What this task involves => The line containing "You are a GUI" marks the end, so write out exactly every line from the top of the entries below through that one.
Records for processing section start
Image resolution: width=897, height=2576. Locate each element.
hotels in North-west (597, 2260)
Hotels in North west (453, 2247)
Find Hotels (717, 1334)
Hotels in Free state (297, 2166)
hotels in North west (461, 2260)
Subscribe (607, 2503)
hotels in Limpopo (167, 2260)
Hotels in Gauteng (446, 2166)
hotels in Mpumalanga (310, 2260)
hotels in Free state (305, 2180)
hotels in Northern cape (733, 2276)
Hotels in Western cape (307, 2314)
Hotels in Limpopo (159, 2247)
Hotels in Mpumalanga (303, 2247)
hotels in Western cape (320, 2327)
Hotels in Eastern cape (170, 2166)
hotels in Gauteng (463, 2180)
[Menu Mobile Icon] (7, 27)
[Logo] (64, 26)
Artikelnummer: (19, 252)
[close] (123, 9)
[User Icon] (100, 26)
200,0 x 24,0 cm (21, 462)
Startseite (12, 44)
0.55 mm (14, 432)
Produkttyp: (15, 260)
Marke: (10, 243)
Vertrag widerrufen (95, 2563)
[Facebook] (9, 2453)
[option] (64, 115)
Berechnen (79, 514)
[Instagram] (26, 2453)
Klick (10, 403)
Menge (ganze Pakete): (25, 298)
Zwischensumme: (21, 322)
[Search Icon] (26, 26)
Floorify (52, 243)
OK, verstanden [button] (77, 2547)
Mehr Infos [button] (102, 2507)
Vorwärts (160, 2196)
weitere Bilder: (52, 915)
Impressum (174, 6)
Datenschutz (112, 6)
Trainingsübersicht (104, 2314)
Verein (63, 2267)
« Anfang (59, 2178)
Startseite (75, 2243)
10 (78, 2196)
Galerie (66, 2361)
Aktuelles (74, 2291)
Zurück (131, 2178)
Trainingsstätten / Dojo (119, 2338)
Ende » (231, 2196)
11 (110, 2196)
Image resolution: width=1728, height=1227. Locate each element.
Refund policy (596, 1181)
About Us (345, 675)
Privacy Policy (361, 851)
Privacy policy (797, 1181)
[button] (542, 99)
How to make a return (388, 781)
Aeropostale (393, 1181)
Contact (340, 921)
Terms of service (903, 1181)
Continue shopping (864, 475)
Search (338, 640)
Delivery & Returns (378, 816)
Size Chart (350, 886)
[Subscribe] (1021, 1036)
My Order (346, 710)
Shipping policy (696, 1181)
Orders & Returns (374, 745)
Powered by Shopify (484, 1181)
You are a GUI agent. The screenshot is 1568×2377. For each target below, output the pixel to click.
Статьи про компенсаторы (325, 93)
Records for processing section end
Task output =>
Image resolution: width=897, height=2576. Locate each element.
hotels in North-west (597, 2260)
Hotels in North west (453, 2247)
Find Hotels (717, 1334)
Hotels in Free state (297, 2166)
hotels in North west (461, 2260)
Subscribe (607, 2503)
hotels in Limpopo (167, 2260)
Hotels in Gauteng (446, 2166)
hotels in Mpumalanga (310, 2260)
hotels in Free state (305, 2180)
hotels in Northern cape (733, 2276)
Hotels in Western cape (307, 2314)
Hotels in Limpopo (159, 2247)
Hotels in Mpumalanga (303, 2247)
hotels in Western cape (320, 2327)
Hotels in Eastern cape (170, 2166)
hotels in Gauteng (463, 2180)
[Menu Mobile Icon] (7, 27)
[Logo] (64, 26)
Artikelnummer: (19, 252)
[close] (123, 9)
[User Icon] (100, 26)
200,0 x 24,0 cm (21, 462)
Startseite (12, 44)
0.55 mm (14, 432)
Produkttyp: (15, 260)
Marke: (10, 243)
Vertrag widerrufen (95, 2563)
[Facebook] (9, 2453)
[option] (64, 115)
Berechnen (79, 514)
[Instagram] (26, 2453)
Klick (10, 403)
Menge (ganze Pakete): (25, 298)
Zwischensumme: (21, 322)
[Search Icon] (26, 26)
Floorify (52, 243)
OK, verstanden [button] (77, 2547)
Mehr Infos [button] (102, 2507)
Vorwärts (160, 2196)
weitere Bilder: (52, 915)
Impressum (174, 6)
Datenschutz (112, 6)
Trainingsübersicht (104, 2314)
Verein (63, 2267)
« Anfang (59, 2178)
Startseite (75, 2243)
10 (78, 2196)
Galerie (66, 2361)
Aktuelles (74, 2291)
Zurück (131, 2178)
Trainingsstätten / Dojo (119, 2338)
Ende » (231, 2196)
11 (110, 2196)
Image resolution: width=1728, height=1227. Locate each element.
Refund policy (596, 1181)
About Us (345, 675)
Privacy Policy (361, 851)
Privacy policy (797, 1181)
[button] (542, 99)
How to make a return (388, 781)
Aeropostale (393, 1181)
Contact (340, 921)
Terms of service (903, 1181)
Continue shopping (864, 475)
Search (338, 640)
Delivery & Returns (378, 816)
Size Chart (350, 886)
[Subscribe] (1021, 1036)
My Order (346, 710)
Shipping policy (696, 1181)
Orders & Returns (374, 745)
Powered by Shopify (484, 1181)
You are a GUI agent. The screenshot is 1568×2377. For each target below, output the pixel to click.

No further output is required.